WORK ITEM
Format every line of the records below as a JSON list of strings, one string per line, leaving out blank lines.
-- EXCERPTED DATA follows --
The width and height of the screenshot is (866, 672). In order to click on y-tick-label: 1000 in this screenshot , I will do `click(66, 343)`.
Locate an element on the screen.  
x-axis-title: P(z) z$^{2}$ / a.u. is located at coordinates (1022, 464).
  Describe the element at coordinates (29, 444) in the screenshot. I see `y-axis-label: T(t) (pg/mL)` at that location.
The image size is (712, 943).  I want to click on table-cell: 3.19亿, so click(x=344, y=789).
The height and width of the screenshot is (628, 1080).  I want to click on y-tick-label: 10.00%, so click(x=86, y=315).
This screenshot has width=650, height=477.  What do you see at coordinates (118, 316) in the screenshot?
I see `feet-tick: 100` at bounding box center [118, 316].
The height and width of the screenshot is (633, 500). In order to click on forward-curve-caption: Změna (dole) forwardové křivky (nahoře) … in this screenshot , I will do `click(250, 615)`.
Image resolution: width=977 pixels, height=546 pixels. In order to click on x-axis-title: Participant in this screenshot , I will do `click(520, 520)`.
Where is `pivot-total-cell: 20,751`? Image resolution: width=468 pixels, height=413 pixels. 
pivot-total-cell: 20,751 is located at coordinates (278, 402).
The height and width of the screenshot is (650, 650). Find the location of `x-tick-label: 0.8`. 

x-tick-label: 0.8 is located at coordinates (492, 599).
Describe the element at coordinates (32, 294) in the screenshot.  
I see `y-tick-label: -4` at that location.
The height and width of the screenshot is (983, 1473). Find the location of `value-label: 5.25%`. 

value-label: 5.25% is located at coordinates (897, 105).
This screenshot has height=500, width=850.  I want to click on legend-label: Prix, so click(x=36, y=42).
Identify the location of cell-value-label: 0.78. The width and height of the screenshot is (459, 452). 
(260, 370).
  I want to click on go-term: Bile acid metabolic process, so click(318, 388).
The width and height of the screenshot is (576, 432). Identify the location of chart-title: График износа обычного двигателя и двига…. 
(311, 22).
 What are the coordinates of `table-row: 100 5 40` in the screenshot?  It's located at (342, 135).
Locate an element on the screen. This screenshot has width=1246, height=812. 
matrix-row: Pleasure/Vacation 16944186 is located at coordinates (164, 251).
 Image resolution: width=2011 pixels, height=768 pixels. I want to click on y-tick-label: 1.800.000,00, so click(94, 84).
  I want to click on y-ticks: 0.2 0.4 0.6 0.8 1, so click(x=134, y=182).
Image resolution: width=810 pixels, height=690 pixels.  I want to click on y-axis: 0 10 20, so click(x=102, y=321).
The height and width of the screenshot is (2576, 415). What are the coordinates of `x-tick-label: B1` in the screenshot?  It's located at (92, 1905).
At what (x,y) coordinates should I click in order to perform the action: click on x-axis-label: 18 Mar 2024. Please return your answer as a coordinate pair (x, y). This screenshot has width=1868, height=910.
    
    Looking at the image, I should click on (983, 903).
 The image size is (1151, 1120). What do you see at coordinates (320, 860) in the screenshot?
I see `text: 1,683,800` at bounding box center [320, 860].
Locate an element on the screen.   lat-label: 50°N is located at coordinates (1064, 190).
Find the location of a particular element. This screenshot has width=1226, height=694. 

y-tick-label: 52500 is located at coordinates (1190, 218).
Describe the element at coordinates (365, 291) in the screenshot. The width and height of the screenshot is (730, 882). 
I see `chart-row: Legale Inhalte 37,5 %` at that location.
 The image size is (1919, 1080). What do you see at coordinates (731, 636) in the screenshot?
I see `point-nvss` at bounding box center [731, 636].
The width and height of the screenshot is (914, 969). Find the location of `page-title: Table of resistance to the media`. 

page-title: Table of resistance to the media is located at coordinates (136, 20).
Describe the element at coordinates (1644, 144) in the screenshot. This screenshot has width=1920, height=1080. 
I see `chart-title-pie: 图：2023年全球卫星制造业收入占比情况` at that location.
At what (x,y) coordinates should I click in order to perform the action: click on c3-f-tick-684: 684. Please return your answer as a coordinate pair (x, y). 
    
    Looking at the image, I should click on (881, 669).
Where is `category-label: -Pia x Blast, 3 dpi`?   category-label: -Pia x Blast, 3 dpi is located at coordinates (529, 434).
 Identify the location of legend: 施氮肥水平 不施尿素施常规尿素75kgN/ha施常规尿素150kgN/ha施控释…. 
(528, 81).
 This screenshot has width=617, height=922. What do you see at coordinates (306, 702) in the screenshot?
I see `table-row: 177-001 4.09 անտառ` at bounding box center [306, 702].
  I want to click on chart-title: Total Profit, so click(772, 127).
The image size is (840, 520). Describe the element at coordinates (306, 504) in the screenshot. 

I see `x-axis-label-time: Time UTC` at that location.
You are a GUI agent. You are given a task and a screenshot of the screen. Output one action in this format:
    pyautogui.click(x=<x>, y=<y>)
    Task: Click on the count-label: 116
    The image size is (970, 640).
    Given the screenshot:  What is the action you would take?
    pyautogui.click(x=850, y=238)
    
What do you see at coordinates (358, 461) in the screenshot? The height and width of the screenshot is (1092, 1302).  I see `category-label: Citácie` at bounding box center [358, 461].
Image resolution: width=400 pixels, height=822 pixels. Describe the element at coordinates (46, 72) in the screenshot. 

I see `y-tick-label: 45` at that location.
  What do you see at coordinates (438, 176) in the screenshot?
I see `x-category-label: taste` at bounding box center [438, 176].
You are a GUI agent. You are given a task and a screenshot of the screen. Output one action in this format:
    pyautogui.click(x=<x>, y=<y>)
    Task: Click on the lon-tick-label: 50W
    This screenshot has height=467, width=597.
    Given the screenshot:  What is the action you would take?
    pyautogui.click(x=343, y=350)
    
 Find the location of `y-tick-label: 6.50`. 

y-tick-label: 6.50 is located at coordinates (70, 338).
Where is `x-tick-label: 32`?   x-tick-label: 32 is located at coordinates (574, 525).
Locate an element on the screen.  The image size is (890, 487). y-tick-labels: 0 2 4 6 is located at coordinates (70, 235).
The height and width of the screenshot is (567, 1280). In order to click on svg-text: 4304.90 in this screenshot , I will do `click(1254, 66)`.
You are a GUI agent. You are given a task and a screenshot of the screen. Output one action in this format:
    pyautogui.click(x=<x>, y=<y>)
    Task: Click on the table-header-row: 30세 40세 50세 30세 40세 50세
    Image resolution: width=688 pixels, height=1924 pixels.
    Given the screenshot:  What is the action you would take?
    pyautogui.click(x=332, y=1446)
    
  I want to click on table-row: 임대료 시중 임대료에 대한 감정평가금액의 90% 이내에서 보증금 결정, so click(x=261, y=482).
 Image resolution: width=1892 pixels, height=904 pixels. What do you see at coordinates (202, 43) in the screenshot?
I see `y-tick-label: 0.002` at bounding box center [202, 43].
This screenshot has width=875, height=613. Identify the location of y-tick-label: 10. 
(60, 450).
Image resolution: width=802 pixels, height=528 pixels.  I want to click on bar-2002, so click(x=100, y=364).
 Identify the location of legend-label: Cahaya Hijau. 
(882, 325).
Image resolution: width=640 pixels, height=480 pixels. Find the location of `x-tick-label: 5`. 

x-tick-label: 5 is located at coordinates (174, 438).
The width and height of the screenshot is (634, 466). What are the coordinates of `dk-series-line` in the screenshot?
-- EXCERPTED DATA concluded --
EXERCISE OUTPUT
[
  "The width and height of the screenshot is (866, 672). In order to click on y-tick-label: 1000 in this screenshot , I will do `click(66, 343)`.",
  "Locate an element on the screen.  ",
  "x-axis-title: P(z) z$^{2}$ / a.u. is located at coordinates (1022, 464).",
  "  Describe the element at coordinates (29, 444) in the screenshot. I see `y-axis-label: T(t) (pg/mL)` at that location.",
  "The image size is (712, 943).  I want to click on table-cell: 3.19亿, so click(x=344, y=789).",
  "The height and width of the screenshot is (628, 1080).  I want to click on y-tick-label: 10.00%, so click(x=86, y=315).",
  "This screenshot has width=650, height=477.  What do you see at coordinates (118, 316) in the screenshot?",
  "I see `feet-tick: 100` at bounding box center [118, 316].",
  "The height and width of the screenshot is (633, 500). In order to click on forward-curve-caption: Změna (dole) forwardové křivky (nahoře) … in this screenshot , I will do `click(250, 615)`.",
  "Image resolution: width=977 pixels, height=546 pixels. In order to click on x-axis-title: Participant in this screenshot , I will do `click(520, 520)`.",
  "Where is `pivot-total-cell: 20,751`? Image resolution: width=468 pixels, height=413 pixels. ",
  "pivot-total-cell: 20,751 is located at coordinates (278, 402).",
  "The height and width of the screenshot is (650, 650). Find the location of `x-tick-label: 0.8`. ",
  "x-tick-label: 0.8 is located at coordinates (492, 599).",
  "Describe the element at coordinates (32, 294) in the screenshot.  ",
  "I see `y-tick-label: -4` at that location.",
  "The height and width of the screenshot is (983, 1473). Find the location of `value-label: 5.25%`. ",
  "value-label: 5.25% is located at coordinates (897, 105).",
  "This screenshot has height=500, width=850.  I want to click on legend-label: Prix, so click(x=36, y=42).",
  "Identify the location of cell-value-label: 0.78. The width and height of the screenshot is (459, 452). ",
  "(260, 370).",
  "  I want to click on go-term: Bile acid metabolic process, so click(318, 388).",
  "The width and height of the screenshot is (576, 432). Identify the location of chart-title: График износа обычного двигателя и двига…. ",
  "(311, 22).",
  " What are the coordinates of `table-row: 100 5 40` in the screenshot?  It's located at (342, 135).",
  "Locate an element on the screen. This screenshot has width=1246, height=812. ",
  "matrix-row: Pleasure/Vacation 16944186 is located at coordinates (164, 251).",
  " Image resolution: width=2011 pixels, height=768 pixels. I want to click on y-tick-label: 1.800.000,00, so click(94, 84).",
  "  I want to click on y-ticks: 0.2 0.4 0.6 0.8 1, so click(x=134, y=182).",
  "Image resolution: width=810 pixels, height=690 pixels.  I want to click on y-axis: 0 10 20, so click(x=102, y=321).",
  "The height and width of the screenshot is (2576, 415). What are the coordinates of `x-tick-label: B1` in the screenshot?  It's located at (92, 1905).",
  "At what (x,y) coordinates should I click in order to perform the action: click on x-axis-label: 18 Mar 2024. Please return your answer as a coordinate pair (x, y). This screenshot has width=1868, height=910.",
  "    Looking at the image, I should click on (983, 903).",
  " The image size is (1151, 1120). What do you see at coordinates (320, 860) in the screenshot?",
  "I see `text: 1,683,800` at bounding box center [320, 860].",
  "Locate an element on the screen.   lat-label: 50°N is located at coordinates (1064, 190).",
  "Find the location of a particular element. This screenshot has width=1226, height=694. ",
  "y-tick-label: 52500 is located at coordinates (1190, 218).",
  "Describe the element at coordinates (365, 291) in the screenshot. The width and height of the screenshot is (730, 882). ",
  "I see `chart-row: Legale Inhalte 37,5 %` at that location.",
  " The image size is (1919, 1080). What do you see at coordinates (731, 636) in the screenshot?",
  "I see `point-nvss` at bounding box center [731, 636].",
  "The width and height of the screenshot is (914, 969). Find the location of `page-title: Table of resistance to the media`. ",
  "page-title: Table of resistance to the media is located at coordinates (136, 20).",
  "Describe the element at coordinates (1644, 144) in the screenshot. This screenshot has width=1920, height=1080. ",
  "I see `chart-title-pie: 图：2023年全球卫星制造业收入占比情况` at that location.",
  "At what (x,y) coordinates should I click in order to perform the action: click on c3-f-tick-684: 684. Please return your answer as a coordinate pair (x, y). ",
  "    Looking at the image, I should click on (881, 669).",
  "Where is `category-label: -Pia x Blast, 3 dpi`?   category-label: -Pia x Blast, 3 dpi is located at coordinates (529, 434).",
  " Identify the location of legend: 施氮肥水平 不施尿素施常规尿素75kgN/ha施常规尿素150kgN/ha施控释…. ",
  "(528, 81).",
  " This screenshot has width=617, height=922. What do you see at coordinates (306, 702) in the screenshot?",
  "I see `table-row: 177-001 4.09 անտառ` at bounding box center [306, 702].",
  "  I want to click on chart-title: Total Profit, so click(772, 127).",
  "The image size is (840, 520). Describe the element at coordinates (306, 504) in the screenshot. ",
  "I see `x-axis-label-time: Time UTC` at that location.",
  "You are a GUI agent. You are given a task and a screenshot of the screen. Output one action in this format:",
  "    pyautogui.click(x=<x>, y=<y>)",
  "    Task: Click on the count-label: 116",
  "    The image size is (970, 640).",
  "    Given the screenshot:  What is the action you would take?",
  "    pyautogui.click(x=850, y=238)",
  "What do you see at coordinates (358, 461) in the screenshot? The height and width of the screenshot is (1092, 1302).  I see `category-label: Citácie` at bounding box center [358, 461].",
  "Image resolution: width=400 pixels, height=822 pixels. Describe the element at coordinates (46, 72) in the screenshot. ",
  "I see `y-tick-label: 45` at that location.",
  "  What do you see at coordinates (438, 176) in the screenshot?",
  "I see `x-category-label: taste` at bounding box center [438, 176].",
  "You are a GUI agent. You are given a task and a screenshot of the screen. Output one action in this format:",
  "    pyautogui.click(x=<x>, y=<y>)",
  "    Task: Click on the lon-tick-label: 50W",
  "    This screenshot has height=467, width=597.",
  "    Given the screenshot:  What is the action you would take?",
  "    pyautogui.click(x=343, y=350)",
  " Find the location of `y-tick-label: 6.50`. ",
  "y-tick-label: 6.50 is located at coordinates (70, 338).",
  "Where is `x-tick-label: 32`?   x-tick-label: 32 is located at coordinates (574, 525).",
  "Locate an element on the screen.  The image size is (890, 487). y-tick-labels: 0 2 4 6 is located at coordinates (70, 235).",
  "The height and width of the screenshot is (567, 1280). In order to click on svg-text: 4304.90 in this screenshot , I will do `click(1254, 66)`.",
  "You are a GUI agent. You are given a task and a screenshot of the screen. Output one action in this format:",
  "    pyautogui.click(x=<x>, y=<y>)",
  "    Task: Click on the table-header-row: 30세 40세 50세 30세 40세 50세",
  "    Image resolution: width=688 pixels, height=1924 pixels.",
  "    Given the screenshot:  What is the action you would take?",
  "    pyautogui.click(x=332, y=1446)",
  "  I want to click on table-row: 임대료 시중 임대료에 대한 감정평가금액의 90% 이내에서 보증금 결정, so click(x=261, y=482).",
  " Image resolution: width=1892 pixels, height=904 pixels. What do you see at coordinates (202, 43) in the screenshot?",
  "I see `y-tick-label: 0.002` at bounding box center [202, 43].",
  "This screenshot has width=875, height=613. Identify the location of y-tick-label: 10. ",
  "(60, 450).",
  "Image resolution: width=802 pixels, height=528 pixels.  I want to click on bar-2002, so click(x=100, y=364).",
  " Identify the location of legend-label: Cahaya Hijau. ",
  "(882, 325).",
  "Image resolution: width=640 pixels, height=480 pixels. Find the location of `x-tick-label: 5`. ",
  "x-tick-label: 5 is located at coordinates (174, 438).",
  "The width and height of the screenshot is (634, 466). What are the coordinates of `dk-series-line` in the screenshot?"
]